Collected data entries:
*** Block opens ***
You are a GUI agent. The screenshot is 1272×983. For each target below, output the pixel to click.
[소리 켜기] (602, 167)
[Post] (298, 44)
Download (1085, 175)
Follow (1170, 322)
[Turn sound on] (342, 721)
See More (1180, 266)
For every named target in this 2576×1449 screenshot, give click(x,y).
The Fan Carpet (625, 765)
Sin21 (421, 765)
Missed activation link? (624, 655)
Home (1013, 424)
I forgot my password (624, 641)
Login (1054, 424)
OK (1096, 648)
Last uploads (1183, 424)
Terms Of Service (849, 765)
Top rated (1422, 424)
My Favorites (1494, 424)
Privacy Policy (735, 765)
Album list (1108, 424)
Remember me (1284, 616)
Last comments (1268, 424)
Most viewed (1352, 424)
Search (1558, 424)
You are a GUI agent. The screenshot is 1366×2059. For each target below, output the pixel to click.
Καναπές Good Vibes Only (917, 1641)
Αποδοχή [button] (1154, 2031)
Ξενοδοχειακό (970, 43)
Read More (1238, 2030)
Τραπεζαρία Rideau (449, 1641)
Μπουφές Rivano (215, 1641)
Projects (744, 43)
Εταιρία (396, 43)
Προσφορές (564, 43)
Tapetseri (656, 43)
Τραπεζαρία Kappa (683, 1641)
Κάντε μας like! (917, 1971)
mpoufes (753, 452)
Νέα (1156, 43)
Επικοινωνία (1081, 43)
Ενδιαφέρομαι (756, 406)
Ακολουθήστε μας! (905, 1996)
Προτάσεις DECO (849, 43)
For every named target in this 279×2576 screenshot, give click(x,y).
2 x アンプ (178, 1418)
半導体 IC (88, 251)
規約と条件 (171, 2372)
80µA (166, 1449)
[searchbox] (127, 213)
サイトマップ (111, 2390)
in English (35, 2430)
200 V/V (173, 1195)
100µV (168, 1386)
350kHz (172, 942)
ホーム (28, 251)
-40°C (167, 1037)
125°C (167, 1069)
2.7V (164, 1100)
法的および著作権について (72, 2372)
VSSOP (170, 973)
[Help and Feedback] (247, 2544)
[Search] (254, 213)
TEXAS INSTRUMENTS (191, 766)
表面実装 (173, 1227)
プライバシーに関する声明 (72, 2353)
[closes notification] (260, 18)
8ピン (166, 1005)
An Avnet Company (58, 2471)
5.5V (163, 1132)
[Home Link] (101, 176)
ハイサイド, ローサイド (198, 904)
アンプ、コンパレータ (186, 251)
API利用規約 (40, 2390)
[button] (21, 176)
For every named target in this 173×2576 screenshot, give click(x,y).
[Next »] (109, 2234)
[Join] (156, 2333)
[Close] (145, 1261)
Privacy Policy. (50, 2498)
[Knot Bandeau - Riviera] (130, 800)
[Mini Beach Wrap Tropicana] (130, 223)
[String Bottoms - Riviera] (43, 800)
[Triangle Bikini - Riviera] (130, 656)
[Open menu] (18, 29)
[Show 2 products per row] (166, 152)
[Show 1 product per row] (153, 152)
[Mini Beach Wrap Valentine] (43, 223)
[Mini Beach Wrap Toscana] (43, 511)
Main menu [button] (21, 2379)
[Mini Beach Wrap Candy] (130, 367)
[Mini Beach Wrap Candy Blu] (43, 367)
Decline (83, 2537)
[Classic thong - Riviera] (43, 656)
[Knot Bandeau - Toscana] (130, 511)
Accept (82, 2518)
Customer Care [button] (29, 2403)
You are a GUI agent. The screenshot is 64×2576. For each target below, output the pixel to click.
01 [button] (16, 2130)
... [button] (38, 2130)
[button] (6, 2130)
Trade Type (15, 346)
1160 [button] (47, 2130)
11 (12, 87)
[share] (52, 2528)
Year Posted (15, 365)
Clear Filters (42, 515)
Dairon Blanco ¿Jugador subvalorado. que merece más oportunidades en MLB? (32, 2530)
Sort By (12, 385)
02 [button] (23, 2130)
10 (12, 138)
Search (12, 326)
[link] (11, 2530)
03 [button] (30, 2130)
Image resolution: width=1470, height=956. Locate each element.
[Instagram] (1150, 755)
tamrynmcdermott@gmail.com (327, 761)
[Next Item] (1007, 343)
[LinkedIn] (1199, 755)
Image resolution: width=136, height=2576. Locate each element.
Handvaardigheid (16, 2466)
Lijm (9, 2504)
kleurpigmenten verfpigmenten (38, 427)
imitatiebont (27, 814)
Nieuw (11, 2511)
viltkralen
*** Block closes ***
Assignment: Only one stretch of the entries above is wanted: the lines from the one containing "Tapetseri (656, 43)" through the one containing "Προτάσεις DECO (849, 43)". Please reproduce it exactly.

Reply:
Tapetseri (656, 43)
Τραπεζαρία Kappa (683, 1641)
Κάντε μας like! (917, 1971)
mpoufes (753, 452)
Νέα (1156, 43)
Επικοινωνία (1081, 43)
Ενδιαφέρομαι (756, 406)
Ακολουθήστε μας! (905, 1996)
Προτάσεις DECO (849, 43)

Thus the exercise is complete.